"Beloved, I must go to Valmy, my word is pledged. Help me to be strong to go; you who are so loyal and so brave, be brave now for me. Surely to be brave for another is love itself! But, Villon, the Dauphin must know nothing of what has happened. Let him be happy while he can. Take away poor Charlot and that horrible thing, and leave me to make up a tale. Ursula, go and play with the dogs—anything that he may not see the pain on your dear face. He is coming back—listen how he laughs, poor lad! Go, Villon; go, man, go, go!"
"Blaise broke his knife-blade and never dented a link!" cried the boy, rushing in as Villon disappeared. Never had Ursula de Vesc seen him so full of a child's joyous life, a child's flood-tide of the gladness of living, and so little like the dull, unhappy, suspicion-haunted dauphin of France. "Father John says I look like a Crusader, but I would rather be Roland. Now I must wear my mask."

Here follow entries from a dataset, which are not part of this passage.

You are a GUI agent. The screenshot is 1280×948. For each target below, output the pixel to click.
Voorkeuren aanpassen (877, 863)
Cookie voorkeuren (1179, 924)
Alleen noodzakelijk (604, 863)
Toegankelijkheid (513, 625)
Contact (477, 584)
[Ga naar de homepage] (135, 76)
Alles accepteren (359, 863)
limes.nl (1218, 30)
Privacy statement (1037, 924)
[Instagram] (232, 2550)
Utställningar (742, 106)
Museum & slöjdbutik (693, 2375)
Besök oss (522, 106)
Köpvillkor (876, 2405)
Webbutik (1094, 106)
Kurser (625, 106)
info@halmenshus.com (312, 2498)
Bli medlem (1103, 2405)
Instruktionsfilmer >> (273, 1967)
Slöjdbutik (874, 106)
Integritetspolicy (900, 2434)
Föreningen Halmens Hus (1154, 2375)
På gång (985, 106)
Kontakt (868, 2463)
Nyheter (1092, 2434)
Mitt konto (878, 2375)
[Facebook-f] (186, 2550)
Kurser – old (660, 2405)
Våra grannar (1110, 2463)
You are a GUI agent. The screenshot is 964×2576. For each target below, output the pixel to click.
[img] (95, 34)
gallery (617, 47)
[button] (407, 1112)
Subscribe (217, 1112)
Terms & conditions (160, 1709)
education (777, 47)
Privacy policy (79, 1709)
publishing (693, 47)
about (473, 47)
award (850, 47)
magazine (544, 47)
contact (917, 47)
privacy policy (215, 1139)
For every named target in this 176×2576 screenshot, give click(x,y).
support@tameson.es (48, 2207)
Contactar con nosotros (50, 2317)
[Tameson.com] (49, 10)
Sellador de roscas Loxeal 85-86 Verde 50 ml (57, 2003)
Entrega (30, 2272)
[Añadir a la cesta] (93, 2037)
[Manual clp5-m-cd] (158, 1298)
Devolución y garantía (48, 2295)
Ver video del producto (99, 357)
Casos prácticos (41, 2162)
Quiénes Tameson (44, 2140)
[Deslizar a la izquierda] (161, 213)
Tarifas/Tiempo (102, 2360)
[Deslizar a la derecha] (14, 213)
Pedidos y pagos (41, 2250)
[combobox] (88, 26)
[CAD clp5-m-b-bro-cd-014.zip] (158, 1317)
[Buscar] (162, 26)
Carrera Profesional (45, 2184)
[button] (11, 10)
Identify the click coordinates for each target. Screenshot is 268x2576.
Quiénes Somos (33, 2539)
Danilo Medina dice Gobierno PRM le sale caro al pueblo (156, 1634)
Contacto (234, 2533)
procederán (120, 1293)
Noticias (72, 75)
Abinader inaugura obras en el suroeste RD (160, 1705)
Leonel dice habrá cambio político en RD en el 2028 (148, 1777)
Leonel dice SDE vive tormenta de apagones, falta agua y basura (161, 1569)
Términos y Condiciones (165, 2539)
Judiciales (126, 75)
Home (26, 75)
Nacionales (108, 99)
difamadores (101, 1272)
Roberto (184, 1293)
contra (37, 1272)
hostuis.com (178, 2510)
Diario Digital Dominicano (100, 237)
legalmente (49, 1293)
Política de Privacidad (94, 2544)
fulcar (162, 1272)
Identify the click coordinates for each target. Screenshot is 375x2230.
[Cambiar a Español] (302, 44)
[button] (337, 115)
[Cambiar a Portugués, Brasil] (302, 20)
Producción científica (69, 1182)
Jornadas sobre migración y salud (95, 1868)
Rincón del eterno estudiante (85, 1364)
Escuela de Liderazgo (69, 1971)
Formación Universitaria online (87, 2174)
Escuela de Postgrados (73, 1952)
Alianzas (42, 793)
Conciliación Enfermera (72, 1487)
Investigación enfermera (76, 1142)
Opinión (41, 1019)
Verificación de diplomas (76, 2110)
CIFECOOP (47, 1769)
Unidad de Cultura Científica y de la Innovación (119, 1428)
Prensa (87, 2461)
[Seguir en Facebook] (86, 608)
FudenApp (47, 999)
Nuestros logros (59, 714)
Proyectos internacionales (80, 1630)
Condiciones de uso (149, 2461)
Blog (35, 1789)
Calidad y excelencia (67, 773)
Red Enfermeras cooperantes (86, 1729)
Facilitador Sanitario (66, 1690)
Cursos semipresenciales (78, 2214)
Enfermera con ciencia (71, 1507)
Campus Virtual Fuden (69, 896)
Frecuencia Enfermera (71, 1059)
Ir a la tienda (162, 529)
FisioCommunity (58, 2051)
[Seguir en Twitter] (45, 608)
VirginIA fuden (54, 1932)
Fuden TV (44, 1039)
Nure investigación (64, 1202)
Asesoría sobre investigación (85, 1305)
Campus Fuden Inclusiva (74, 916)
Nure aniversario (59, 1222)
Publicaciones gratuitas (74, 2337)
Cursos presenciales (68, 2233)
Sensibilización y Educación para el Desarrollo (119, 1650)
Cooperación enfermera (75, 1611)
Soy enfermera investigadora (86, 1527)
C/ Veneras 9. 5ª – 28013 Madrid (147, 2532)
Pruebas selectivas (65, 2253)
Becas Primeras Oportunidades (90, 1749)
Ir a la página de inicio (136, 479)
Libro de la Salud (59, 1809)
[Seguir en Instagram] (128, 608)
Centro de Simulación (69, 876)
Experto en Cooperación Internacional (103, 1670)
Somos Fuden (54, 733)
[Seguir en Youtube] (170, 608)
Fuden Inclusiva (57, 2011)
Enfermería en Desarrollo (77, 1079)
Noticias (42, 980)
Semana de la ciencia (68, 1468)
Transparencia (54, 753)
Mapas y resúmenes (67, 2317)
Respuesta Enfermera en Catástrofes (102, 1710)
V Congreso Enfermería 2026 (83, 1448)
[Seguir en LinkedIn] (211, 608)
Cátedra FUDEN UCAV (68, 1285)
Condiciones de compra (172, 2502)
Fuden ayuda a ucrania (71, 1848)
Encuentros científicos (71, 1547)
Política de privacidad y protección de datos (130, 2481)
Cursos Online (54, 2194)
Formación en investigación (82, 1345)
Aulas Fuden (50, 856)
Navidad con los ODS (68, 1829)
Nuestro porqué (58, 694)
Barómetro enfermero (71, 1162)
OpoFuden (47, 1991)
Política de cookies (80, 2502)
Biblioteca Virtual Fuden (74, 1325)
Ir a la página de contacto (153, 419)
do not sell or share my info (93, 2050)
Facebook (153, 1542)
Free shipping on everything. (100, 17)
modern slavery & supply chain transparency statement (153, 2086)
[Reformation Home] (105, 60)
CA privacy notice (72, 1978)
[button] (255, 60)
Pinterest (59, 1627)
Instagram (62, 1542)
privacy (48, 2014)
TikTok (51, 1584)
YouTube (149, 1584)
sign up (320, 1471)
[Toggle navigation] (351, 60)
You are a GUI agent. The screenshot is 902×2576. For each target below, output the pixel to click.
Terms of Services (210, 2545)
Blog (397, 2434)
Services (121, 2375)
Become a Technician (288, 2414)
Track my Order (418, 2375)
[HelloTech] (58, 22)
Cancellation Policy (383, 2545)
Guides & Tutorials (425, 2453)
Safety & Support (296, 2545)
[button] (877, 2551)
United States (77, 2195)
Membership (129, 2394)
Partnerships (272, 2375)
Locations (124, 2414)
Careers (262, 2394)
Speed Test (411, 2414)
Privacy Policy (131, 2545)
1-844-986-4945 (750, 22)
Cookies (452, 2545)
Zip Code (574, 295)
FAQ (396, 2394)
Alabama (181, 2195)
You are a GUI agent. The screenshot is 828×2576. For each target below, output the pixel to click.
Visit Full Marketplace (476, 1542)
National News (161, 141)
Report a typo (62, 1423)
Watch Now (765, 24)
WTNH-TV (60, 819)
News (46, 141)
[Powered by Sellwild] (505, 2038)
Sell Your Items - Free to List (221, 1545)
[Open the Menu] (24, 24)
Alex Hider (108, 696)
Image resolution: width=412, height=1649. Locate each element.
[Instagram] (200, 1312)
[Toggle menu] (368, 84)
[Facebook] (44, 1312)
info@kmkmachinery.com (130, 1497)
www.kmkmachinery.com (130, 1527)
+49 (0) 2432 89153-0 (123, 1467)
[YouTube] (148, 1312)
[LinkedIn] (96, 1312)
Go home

"Monseigneur, will you ever forgive my carelessness? but Charlot has torn it."
"Charlot? Where is Charlot?"
"Sent away in disgrace. As a punishment he is banished for a week."
"But my mask, I want my mask!"
"It is spoiled, and I must get you a new one—a better one."
"But I don't want a new one or a better one; I want this one, and I want it now! It was very careless, Monsieur La Mothe, and I am very angry with you."
"Charles! Charles!" broke in the Franciscan, "Roland would never have said that; and I am sure it was not Monsieur La Mothe's fault."
For a moment the boy turned upon the priest in a child's gust of passion at the interruption, his face a struggle between petulance and tears. Then he tilted his chin, squaring his meagre shoulders under the coat-of-mail as he supposed Roland might have done.